Virginia Tech Gardening and Cooperative Extension Publications
There are many ways to obtain free copies of Virginia Cooperative Extension publications. These materials are published for general public use and may be reprinted with a citation. They are provided free of charge. Authors may purchase copies to distribute. If you are a faculty member or staff member and would like to order printed copies for distribution, you must purchase the printed version from the VCE Storefront. All Virginia Cooperative Extension publications are available for free on the VCE website.
The Virginia Cooperative Extension Service (VCES) focuses on agriculture, agribusiness, home economics, community resource development, and 4-H Clubs. As part of a joint federal, state, and local program, Extension aims to make the most of knowledge produced by land-grant universities and is a good way to get that information into the hands of citizens. The Virginia Agricultural Experiment Station is an example of an extension program.

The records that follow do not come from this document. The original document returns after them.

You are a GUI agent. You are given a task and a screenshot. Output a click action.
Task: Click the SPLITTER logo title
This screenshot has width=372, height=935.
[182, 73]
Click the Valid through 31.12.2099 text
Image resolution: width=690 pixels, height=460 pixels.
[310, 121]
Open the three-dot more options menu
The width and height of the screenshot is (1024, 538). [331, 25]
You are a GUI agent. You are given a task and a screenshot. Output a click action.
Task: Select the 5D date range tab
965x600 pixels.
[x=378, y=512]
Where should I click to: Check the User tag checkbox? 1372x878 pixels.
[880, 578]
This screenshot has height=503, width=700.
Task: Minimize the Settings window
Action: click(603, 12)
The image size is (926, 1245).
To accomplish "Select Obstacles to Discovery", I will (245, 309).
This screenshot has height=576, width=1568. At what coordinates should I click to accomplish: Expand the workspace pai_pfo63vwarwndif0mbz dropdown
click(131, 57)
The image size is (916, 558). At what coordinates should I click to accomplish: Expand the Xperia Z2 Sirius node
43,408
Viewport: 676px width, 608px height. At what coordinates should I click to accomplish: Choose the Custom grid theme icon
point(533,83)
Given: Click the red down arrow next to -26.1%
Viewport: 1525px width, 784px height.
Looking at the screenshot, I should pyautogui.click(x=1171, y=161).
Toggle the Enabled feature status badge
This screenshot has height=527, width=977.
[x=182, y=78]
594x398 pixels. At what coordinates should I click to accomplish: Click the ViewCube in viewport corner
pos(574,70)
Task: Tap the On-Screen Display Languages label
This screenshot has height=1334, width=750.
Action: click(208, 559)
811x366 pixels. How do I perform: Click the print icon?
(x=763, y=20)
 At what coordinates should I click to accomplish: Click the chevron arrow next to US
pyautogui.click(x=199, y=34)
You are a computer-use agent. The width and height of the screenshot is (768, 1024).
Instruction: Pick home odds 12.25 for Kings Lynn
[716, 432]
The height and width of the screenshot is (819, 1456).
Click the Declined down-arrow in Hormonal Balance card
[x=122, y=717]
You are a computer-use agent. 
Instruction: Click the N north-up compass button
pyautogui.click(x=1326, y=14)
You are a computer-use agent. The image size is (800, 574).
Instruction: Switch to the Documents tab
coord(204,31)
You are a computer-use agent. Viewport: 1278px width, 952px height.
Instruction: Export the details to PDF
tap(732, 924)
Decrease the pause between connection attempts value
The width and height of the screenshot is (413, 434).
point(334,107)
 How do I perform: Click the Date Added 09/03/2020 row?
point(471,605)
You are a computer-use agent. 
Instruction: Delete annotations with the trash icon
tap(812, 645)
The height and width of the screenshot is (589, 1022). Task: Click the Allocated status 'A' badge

Insect Identification Services – The Virginia Cooperative Extension has a Plant Disease Clinic to identify insects and other pathogens. The clinic can diagnose a wide variety of plants and environmental problems. It can identify weeds, mushrooms, and any other type of plant. They can even analyze digital photographs of plants and insects to help with identification. The Cooperative Extension publishes many publications, so you should be able to find the right one for your needs.
Choosing the right planting date is another important component to vegetable gardening. Since vegetables vary so widely in their preferred growing conditions and tolerance of extreme temperatures, selecting the right planting date is vital to a successful crop. USDA Plant Hardiness Zones will help you choose the right planting dates for your area. The publication will also provide you with specific guidelines regarding plant spacing, seeding, and the number of plants per 10-foot row. This information is essential for a successful garden.
Apples can be grown in a home garden and can be an enjoyable experience. The key to growing apples in your garden is to be knowledgeable about the trees and their needs. A good soil that is well-drained will not only prevent disease but also increase the quality of your crop. In addition to the soil, Virginia Cooperative Extension offers a number of educational and technical resources for farmers and gardeners. In addition to publications, there are also several online resources for home gardeners.
The topography of Virginia and the region’s large area allow for different varieties of fruit to be grown. The state’s apples are grown on an average of 13,774 acres. Peaches are grown on an average of 175 acres per year. By comparison, Virginia has a total of 99 acres of peach and sweet and tart cherry orchards. Their annual peach and apple crop is the sixth largest in the country and the state’s peach production is estimated at $35 million.